(WORK TASK):
Type out each record word for word. Pictures stay out.

(GIVEN DATA):
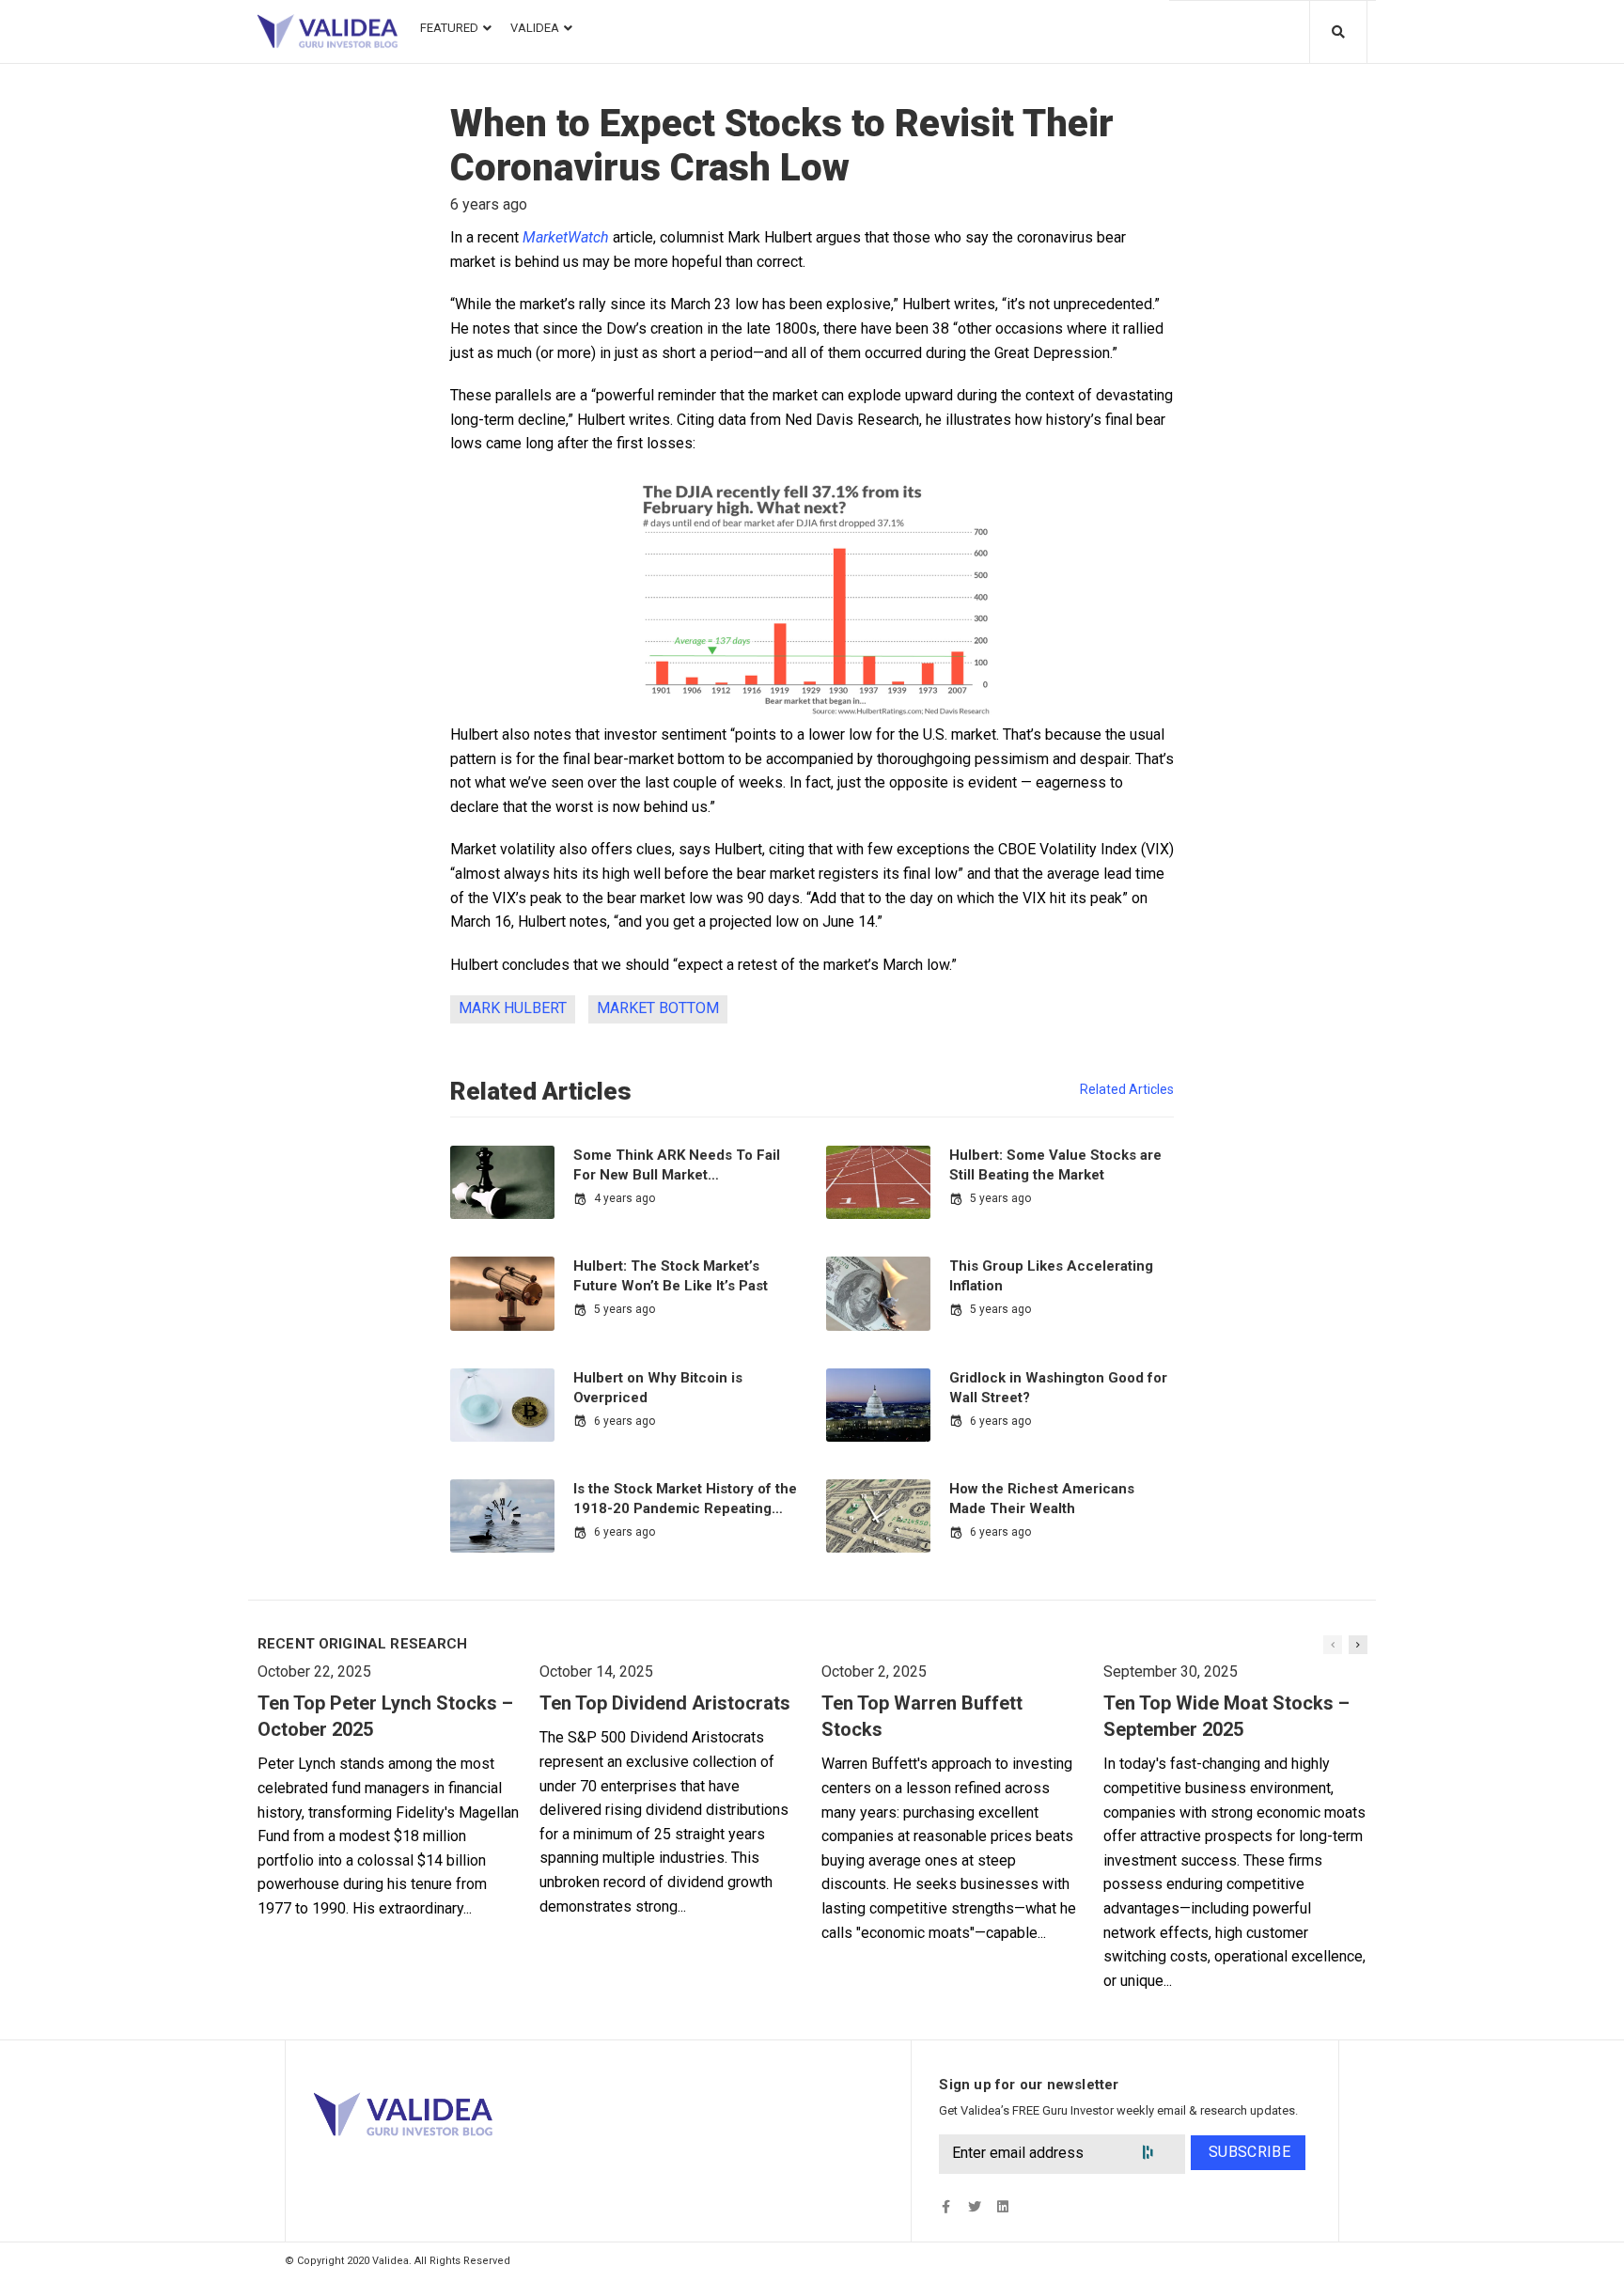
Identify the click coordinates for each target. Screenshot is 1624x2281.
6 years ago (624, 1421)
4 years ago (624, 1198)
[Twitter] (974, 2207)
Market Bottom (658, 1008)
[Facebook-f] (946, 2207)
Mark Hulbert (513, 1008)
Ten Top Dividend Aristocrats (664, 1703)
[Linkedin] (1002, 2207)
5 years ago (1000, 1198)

(THE ANSWER):
Identify the click coordinates for each target. Screenshot is 1624x2281.
6 years ago (624, 1421)
4 years ago (624, 1198)
[Twitter] (974, 2207)
Market Bottom (658, 1008)
[Facebook-f] (946, 2207)
Mark Hulbert (513, 1008)
Ten Top Dividend Aristocrats (664, 1703)
[Linkedin] (1002, 2207)
5 years ago (1000, 1198)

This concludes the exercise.